This post is a translation of the original Korean post.


This text is a summary of chapters 27 to 30 of the book “Golden Rabbit: [ Tucker’s Golang programming ]”.

Ch27 ~ Ch30

  • Object-Oriented Design Principles SOLID
  • Tests and benchmarks
  • Web server with Go
  • Creating a RESTful API server

# Object-oriented design principles SOLID

Principles to reduce coupling and increase cohesion for good design.

  • Coupling ⬇️
    • The degree to which modules are strongly coupled to each other and cannot be separated.
  • Cohesion ⬆️
    • The degree to which a module can stand on its own.

# Single responsibility principle

“Every object should have only one responsibility.”

  • There should be only one reason for a change to an object or module.

# Open-Closed principle

“Open to extensions, closed to changes.”

  • Adding features should minimize changes to existing code

# Liskov substitution principle

“If q(x) is a property that can be proved for an object x of type T, then q(y) must be provable for objects y of a subtype S of T.”

Must honor function contract relations

  • The implementation must behave according to the caller’s intent (expected behavior).

Inheritance can easily violate the principle of liskov substitution.

  • Methods in the parent class and overridden methods in the child class can have different behavior.

e.g.
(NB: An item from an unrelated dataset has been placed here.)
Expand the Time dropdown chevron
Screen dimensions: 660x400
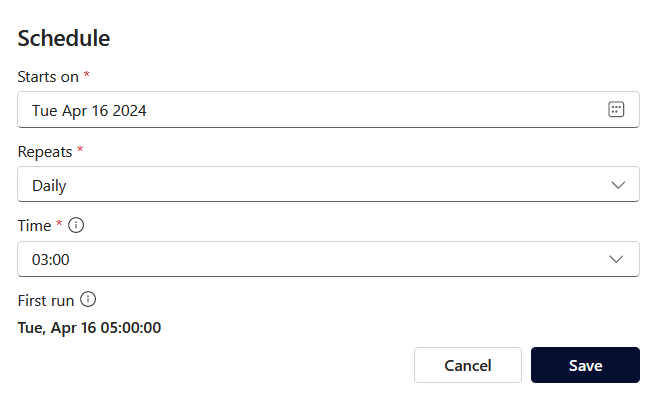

Function to increase the horizontal size of an image (argument: Rectangle type)

  • Image object is of type Rectangle (interface) and has method setWidth
  • Call setWidth of the image object
  • ⚠️ problem occurs
    • The Square type, which inherits (implements) the Rectangle type, is passed as a parameter.
    • The Square type’s setWidth changes both width and height.
    • We only wanted to increase the width, but it also increased the height (‼️ unexpected behavior)

# Interface segregation principle

“Clients should not rely on methods they don’t use.”

  • Separate interfaces so that there are no dependencies on unnecessary methods.

# Dependency inversion principle

“By reversing the traditional dependency relationship in which a higher layer depends on a lower layer, a higher layer can be made independent of the implementation of a lower layer.”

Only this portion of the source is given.